→ **EXERCISE**
Does each statement below agree with the podcast transcript? Answer yes or no for each, quoting the words of the transcript that decide it.
1. Belinda Duncan's business, Terraverta Habitats, was founded in 2022.
2. Paul Kramer and Belinda first met in January.
3. The estate where Belinda bought land required building in timber.
## BEGIN SELECTED TEXT
Ladies and gentlemen, we are live. This is the moment you all have been waiting for. It's time for the global sensation, the one, the only the undisputed heavyweight podcast in the world the Mass Timber Construction Podcast. And now here's Paul Kramer, your host.

Speaker 2:

Good morning, good afternoon or good evening. Wherever you are in the world today, welcome to the Mass Timber Construction Podcast. This is Paul Kramer, back with a special guest episode, my special guest. We met in probably, I'd say, october, september last year and I have been trying to convince her to come onto the podcast, and things got so intimidating for her that she had to bring a friend. So first I'm going to introduce our special guest number one, belinda. Please tell everybody who you are, what you do and how you came to be part of this industry, and then Sean will go to you as well after that.

Speaker 3:

Fabulous. Thank you, paul, and thank you for that intro. Yeah, we have sort of played cat and mouse for the last eight months at least, but I'm really really pleased to be here and thank you for making the time for us as well. But, by way of intro, I'm Belinda Duncan and I'm the owner and founder of Terraverta Habitats in South Africa, primarily based sort of in the garden route in South Africa if you're familiar with that sort of area Western Cape and then the garden route and we've sort of founded in 2022. I am sort of in the key leads design, strategistist, innovation, lead inside the business. But, as you just mentioned, sean's with me in this, as are a few others, and so basically that's who I am. I come from sort of a design strategy background inside business as well as now expanding into the mass timber world.

Speaker 2:

And what was the thing that captivated you about mass timber? It's interesting to hear what different people's perspectives are, my own included, but what was the thing that got you? What's the hook that got you into mass timber?

Speaker 3:

It's a little bit of a long, convoluted story but, to cut to the chase, I bought a piece of land along the garden route some years ago so it's 2013, I think and with every intent of building something quite different and in in harmony with the piece of land aboard. It's a beautiful piece under real ancient milkwood and yellowwood trees, and the requirement inside that estate was to build in timber, but the only timber build is the traditional stick frame or log cabin kind of reference and I just didn't resonate. So I thought there had to be something different and we had to build in a quicker and more efficient way somehow. And I'd come back off a master's in design strategy and I thought we just don't have something here that is a key element missing. And as it evolved, I eventually found mass timber in terms of CLT and was hell-bent in doing that, which I was steered off path by numerous people actually saying it just isn't worth it, it won't work, it's too expensive. But I tend to be a little bit bullish in this kind of work and I was determined.
## END SELECTED TEXT
## BEGIN STORED DATA
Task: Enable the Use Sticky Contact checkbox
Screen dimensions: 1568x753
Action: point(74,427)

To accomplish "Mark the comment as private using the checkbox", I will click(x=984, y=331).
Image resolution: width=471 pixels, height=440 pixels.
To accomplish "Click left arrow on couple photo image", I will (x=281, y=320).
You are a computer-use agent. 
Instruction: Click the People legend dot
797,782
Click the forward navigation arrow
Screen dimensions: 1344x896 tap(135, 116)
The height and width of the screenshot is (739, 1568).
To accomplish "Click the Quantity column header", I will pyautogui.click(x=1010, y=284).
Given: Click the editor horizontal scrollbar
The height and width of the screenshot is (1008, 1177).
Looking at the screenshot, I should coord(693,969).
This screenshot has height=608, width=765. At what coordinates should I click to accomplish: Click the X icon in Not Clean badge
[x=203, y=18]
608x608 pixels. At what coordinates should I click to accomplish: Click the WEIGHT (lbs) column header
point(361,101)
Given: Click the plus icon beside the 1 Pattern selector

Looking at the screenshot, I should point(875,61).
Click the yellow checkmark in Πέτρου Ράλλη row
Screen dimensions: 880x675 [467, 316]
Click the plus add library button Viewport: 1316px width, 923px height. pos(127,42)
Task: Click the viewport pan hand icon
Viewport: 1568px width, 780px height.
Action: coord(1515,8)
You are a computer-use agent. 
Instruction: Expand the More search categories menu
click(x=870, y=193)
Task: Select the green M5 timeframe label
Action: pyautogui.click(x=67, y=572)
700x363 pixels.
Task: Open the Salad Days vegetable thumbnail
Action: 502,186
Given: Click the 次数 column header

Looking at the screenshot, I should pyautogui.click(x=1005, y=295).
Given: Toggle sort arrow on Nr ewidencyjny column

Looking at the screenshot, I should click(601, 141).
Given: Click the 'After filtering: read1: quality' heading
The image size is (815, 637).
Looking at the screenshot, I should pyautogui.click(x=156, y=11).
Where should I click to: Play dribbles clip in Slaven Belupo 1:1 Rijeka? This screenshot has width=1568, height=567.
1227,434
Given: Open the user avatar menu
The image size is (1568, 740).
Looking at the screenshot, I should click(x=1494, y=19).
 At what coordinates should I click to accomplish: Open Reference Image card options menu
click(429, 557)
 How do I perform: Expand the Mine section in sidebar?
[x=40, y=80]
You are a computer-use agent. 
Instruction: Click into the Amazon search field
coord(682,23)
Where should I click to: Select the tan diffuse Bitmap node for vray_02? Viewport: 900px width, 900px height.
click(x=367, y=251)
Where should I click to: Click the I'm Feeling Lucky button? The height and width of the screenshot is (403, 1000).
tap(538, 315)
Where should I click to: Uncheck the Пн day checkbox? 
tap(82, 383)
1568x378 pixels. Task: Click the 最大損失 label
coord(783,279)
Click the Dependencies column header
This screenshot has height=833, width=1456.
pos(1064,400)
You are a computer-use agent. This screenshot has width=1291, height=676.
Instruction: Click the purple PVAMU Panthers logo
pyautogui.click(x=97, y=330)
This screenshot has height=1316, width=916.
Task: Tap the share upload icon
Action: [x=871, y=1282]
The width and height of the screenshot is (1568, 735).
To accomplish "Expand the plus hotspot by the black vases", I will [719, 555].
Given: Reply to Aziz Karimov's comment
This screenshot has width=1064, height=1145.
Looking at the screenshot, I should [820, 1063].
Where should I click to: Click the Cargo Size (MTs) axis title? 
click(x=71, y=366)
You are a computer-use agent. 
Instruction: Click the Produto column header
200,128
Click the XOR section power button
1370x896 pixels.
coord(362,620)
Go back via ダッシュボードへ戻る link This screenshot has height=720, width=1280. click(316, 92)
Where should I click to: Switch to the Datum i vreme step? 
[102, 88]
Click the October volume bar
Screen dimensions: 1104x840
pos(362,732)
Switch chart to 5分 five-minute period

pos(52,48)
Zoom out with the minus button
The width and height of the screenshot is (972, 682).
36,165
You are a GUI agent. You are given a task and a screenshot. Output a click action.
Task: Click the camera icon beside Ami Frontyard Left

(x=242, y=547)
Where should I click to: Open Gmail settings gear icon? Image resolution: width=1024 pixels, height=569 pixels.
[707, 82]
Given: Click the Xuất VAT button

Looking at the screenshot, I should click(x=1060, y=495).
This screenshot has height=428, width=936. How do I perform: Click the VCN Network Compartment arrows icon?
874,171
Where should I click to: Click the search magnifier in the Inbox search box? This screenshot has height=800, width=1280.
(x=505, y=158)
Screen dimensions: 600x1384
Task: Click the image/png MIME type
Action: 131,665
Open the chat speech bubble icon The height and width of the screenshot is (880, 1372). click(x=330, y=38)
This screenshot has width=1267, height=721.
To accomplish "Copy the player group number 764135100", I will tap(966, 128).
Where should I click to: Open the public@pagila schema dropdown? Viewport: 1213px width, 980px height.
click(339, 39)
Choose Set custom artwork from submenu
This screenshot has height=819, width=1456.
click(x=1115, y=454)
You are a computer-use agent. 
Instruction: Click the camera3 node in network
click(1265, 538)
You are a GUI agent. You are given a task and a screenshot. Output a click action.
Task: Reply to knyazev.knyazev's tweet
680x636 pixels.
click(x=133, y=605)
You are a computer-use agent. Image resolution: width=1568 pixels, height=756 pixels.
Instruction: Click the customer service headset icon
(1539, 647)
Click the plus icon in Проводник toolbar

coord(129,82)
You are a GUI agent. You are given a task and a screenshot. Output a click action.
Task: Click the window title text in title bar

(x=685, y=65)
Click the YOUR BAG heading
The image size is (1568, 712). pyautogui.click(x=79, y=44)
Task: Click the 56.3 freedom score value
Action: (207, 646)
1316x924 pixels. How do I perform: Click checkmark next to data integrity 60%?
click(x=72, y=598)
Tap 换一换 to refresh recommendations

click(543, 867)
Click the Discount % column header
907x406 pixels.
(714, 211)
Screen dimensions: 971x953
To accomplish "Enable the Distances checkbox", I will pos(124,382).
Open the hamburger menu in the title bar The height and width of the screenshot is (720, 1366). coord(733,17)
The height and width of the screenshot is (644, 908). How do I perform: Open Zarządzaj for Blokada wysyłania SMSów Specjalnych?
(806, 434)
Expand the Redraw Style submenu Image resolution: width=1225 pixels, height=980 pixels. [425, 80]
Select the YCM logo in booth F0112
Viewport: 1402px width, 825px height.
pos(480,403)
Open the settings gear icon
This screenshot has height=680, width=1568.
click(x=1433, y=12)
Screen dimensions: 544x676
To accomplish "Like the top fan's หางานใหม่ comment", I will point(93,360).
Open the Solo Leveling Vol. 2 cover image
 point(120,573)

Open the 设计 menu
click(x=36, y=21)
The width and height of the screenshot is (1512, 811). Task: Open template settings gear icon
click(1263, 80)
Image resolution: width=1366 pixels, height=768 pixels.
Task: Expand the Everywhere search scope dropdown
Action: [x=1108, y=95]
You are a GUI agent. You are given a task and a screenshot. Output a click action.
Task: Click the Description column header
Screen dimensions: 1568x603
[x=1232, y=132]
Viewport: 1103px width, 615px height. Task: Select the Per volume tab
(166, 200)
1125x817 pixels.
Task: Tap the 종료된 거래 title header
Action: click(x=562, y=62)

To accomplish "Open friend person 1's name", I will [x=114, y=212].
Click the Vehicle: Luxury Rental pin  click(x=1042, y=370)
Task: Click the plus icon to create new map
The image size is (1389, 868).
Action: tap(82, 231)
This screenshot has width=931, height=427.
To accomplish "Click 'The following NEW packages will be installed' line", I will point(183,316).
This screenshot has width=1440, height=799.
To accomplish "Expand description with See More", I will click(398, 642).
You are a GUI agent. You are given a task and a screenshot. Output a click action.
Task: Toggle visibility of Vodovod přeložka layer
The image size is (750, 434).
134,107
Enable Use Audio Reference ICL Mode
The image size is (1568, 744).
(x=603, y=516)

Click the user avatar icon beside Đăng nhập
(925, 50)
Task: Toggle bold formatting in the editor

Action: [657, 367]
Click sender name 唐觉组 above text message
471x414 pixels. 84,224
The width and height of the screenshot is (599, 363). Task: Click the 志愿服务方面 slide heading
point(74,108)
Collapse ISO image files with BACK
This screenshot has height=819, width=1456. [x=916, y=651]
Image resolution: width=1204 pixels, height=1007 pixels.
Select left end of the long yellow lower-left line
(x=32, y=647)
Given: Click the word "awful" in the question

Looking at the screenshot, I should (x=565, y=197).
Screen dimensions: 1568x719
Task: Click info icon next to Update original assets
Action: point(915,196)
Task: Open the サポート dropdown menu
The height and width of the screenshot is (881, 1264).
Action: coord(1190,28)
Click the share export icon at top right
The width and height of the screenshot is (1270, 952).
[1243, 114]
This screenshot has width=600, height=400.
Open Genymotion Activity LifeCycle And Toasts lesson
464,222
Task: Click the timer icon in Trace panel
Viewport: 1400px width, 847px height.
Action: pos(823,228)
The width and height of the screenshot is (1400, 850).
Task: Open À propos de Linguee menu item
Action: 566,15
## END STORED DATA
→ **REPLY TO THE EXERCISE**
1. Yes: "we've sort of founded in 2022"
2. No: "We met in probably, I'd say, october, september last year"
3. Yes: "the requirement inside that estate was to build in timber"